Directions: When the line containing "Contact Us (46, 1616)" appears in the entries below, begin printing there and stop after the line containing "Reject All (101, 2551)"; print each of those lines exactly and no other line.

(Stored items from a collection)
________________________
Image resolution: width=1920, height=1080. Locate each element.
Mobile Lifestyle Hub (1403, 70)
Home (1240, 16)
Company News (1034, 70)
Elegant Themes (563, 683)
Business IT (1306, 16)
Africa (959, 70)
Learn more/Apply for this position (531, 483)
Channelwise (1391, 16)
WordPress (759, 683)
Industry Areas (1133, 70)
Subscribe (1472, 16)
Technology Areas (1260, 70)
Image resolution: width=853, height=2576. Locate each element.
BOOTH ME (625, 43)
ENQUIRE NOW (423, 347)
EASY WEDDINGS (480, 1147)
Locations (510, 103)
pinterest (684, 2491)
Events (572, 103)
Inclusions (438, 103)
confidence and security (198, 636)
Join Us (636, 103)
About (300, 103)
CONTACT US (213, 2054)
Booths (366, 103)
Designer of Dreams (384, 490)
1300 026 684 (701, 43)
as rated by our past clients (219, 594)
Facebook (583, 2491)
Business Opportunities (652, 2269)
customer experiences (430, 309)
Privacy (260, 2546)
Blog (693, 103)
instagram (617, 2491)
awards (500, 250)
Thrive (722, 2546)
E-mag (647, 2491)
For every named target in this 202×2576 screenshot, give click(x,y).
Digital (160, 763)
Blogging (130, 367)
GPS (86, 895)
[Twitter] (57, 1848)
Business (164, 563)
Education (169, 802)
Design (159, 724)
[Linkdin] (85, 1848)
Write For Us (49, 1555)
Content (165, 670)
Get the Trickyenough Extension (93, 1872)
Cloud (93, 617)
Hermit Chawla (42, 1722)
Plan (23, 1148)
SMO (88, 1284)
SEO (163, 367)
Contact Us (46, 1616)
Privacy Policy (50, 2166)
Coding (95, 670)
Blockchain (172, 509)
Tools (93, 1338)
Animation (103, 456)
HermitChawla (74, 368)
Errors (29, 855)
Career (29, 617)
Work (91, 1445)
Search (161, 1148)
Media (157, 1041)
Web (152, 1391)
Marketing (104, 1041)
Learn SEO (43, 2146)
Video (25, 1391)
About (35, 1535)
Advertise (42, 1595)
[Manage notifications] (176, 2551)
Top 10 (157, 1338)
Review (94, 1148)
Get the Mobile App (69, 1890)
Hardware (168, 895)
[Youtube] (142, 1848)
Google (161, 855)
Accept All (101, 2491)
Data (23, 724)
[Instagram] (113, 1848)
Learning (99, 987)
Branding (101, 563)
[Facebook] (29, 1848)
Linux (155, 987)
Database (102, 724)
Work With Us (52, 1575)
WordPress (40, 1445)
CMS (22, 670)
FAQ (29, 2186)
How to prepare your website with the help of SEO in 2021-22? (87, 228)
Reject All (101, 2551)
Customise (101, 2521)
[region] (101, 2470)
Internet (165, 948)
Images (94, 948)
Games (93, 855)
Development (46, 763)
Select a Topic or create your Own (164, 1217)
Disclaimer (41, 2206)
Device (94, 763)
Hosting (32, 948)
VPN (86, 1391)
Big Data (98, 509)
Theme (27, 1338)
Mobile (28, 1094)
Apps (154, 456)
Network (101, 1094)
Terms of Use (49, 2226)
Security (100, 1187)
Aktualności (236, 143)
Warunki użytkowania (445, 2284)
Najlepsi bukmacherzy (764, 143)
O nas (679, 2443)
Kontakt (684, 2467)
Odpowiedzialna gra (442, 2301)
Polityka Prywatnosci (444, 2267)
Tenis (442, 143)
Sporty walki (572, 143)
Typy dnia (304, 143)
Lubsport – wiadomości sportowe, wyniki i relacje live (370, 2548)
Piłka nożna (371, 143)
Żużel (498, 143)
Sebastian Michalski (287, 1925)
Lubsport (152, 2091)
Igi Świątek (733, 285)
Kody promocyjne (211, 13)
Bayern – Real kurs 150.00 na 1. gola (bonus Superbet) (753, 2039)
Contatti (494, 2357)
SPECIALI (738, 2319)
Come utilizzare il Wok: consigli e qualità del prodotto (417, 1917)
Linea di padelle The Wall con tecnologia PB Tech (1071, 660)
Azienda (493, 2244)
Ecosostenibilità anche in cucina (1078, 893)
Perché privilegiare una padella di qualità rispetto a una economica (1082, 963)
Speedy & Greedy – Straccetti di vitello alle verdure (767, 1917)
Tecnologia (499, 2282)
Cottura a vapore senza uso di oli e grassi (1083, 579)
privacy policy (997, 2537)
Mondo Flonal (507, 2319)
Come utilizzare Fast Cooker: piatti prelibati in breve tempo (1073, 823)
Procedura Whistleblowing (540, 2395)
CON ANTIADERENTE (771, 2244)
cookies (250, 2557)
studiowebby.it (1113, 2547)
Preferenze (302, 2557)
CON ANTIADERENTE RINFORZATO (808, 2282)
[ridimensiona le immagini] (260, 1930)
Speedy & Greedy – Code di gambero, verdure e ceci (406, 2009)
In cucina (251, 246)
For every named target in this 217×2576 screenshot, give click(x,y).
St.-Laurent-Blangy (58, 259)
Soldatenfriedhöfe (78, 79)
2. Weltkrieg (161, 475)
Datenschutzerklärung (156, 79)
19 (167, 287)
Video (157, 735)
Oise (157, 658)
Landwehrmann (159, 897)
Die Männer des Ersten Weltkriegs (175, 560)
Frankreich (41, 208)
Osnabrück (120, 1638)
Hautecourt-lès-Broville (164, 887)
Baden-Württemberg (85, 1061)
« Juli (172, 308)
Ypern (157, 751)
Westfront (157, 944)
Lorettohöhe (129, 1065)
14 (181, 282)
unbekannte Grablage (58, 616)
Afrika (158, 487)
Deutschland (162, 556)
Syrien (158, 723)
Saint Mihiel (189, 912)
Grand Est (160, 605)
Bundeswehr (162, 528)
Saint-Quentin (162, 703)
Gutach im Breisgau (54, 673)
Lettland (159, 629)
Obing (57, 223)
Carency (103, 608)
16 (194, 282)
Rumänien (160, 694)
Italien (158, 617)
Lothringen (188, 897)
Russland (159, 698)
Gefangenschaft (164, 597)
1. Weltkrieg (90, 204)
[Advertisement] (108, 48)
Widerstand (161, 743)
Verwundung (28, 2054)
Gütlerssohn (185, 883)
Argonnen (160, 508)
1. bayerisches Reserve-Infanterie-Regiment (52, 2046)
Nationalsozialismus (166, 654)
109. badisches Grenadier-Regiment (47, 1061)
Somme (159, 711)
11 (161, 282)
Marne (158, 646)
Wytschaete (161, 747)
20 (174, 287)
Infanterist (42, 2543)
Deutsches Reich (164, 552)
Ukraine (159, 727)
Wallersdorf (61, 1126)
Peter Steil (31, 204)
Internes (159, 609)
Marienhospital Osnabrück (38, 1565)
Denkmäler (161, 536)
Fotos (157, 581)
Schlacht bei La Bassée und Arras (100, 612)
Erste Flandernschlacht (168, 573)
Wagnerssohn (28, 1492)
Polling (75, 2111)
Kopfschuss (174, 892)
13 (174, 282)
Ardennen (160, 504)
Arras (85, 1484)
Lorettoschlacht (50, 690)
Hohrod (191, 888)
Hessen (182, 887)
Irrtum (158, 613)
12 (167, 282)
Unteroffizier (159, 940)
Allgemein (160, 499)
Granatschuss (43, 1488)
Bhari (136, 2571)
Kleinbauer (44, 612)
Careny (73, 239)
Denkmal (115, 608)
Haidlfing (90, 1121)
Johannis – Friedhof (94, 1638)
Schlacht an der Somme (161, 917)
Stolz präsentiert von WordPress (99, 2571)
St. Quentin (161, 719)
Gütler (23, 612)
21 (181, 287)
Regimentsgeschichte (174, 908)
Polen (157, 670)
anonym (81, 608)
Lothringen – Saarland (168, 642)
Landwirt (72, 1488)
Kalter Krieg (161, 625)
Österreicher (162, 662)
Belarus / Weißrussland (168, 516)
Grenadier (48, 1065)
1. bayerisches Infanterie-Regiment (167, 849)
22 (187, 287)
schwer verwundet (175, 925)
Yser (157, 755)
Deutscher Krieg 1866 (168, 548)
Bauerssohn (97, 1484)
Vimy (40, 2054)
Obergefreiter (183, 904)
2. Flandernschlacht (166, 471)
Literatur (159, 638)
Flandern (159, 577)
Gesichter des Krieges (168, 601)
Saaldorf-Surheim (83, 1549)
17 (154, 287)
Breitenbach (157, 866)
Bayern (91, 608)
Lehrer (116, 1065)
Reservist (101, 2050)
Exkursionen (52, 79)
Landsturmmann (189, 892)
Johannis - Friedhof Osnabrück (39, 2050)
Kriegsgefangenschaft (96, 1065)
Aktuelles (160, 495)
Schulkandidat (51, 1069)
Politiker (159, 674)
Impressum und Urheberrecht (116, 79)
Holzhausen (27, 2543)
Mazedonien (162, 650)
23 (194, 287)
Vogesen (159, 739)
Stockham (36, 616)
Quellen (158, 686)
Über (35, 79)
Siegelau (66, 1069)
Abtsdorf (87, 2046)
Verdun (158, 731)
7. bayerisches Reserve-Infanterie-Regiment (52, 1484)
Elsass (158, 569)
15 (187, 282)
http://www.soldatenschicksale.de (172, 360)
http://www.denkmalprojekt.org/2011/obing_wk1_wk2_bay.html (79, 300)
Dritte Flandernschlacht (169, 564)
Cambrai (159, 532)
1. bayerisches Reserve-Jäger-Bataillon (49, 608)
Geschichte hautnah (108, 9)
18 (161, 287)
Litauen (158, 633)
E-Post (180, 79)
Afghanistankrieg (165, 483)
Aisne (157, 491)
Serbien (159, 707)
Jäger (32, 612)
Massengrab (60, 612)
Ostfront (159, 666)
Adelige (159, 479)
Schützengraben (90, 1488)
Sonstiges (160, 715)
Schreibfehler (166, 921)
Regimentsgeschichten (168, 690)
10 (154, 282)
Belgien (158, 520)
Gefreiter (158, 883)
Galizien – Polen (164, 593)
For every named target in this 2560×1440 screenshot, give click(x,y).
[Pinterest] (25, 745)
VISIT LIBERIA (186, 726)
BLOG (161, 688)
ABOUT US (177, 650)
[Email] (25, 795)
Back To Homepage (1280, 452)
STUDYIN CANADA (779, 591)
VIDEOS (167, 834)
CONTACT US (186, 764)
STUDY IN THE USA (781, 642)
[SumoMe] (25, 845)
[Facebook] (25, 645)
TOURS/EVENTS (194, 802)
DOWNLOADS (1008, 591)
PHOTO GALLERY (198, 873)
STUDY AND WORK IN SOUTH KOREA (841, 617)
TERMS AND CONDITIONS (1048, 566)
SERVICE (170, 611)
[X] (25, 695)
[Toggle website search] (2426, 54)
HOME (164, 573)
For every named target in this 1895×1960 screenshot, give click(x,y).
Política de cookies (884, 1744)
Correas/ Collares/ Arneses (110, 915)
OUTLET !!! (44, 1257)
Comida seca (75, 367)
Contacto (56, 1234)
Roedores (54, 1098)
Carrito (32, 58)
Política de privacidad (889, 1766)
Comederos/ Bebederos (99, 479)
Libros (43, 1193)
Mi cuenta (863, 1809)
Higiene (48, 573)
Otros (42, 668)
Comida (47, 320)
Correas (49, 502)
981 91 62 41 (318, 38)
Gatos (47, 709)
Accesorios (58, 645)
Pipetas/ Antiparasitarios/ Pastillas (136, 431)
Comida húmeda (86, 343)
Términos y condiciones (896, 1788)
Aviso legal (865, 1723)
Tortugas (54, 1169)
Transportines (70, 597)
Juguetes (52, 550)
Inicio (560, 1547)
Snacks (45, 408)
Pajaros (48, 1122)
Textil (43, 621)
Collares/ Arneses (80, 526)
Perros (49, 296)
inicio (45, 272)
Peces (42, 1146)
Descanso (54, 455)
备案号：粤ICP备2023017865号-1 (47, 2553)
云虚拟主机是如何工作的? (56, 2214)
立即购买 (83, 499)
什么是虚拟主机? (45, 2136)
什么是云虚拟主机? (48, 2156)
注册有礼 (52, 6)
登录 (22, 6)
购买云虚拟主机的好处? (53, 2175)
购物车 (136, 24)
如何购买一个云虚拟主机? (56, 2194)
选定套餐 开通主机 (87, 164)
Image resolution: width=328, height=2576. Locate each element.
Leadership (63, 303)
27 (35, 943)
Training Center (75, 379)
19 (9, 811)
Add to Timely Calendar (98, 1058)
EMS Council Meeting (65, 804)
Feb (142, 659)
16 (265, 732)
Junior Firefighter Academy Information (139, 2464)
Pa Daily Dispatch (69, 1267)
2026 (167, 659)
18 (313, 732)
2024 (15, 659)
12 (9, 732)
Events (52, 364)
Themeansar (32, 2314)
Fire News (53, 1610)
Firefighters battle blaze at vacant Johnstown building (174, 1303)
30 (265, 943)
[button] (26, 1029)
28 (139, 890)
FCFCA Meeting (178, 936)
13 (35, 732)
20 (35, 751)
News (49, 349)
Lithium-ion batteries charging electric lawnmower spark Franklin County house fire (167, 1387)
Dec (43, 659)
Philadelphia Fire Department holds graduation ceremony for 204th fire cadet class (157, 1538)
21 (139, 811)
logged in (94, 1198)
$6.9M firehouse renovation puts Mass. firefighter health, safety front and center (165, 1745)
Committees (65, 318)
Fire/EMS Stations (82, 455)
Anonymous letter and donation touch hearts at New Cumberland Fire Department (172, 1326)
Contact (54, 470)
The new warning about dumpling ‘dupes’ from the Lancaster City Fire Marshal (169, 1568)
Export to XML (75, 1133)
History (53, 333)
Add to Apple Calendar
________________________
Final answer:
Contact Us (46, 1616)
Privacy Policy (50, 2166)
Coding (95, 670)
Blockchain (172, 509)
Tools (93, 1338)
Animation (103, 456)
HermitChawla (74, 368)
Errors (29, 855)
Career (29, 617)
Work (91, 1445)
Search (161, 1148)
Media (157, 1041)
Web (152, 1391)
Marketing (104, 1041)
Learn SEO (43, 2146)
Video (25, 1391)
About (35, 1535)
Advertise (42, 1595)
[Manage notifications] (176, 2551)
Top 10 (157, 1338)
Review (94, 1148)
Get the Mobile App (69, 1890)
Hardware (168, 895)
[Youtube] (142, 1848)
Google (161, 855)
Accept All (101, 2491)
Data (23, 724)
[Instagram] (113, 1848)
Learning (99, 987)
Branding (101, 563)
[Facebook] (29, 1848)
Linux (155, 987)
Database (102, 724)
Work With Us (52, 1575)
WordPress (40, 1445)
CMS (22, 670)
FAQ (29, 2186)
How to prepare your website with the help of SEO in 2021-22? (87, 228)
Reject All (101, 2551)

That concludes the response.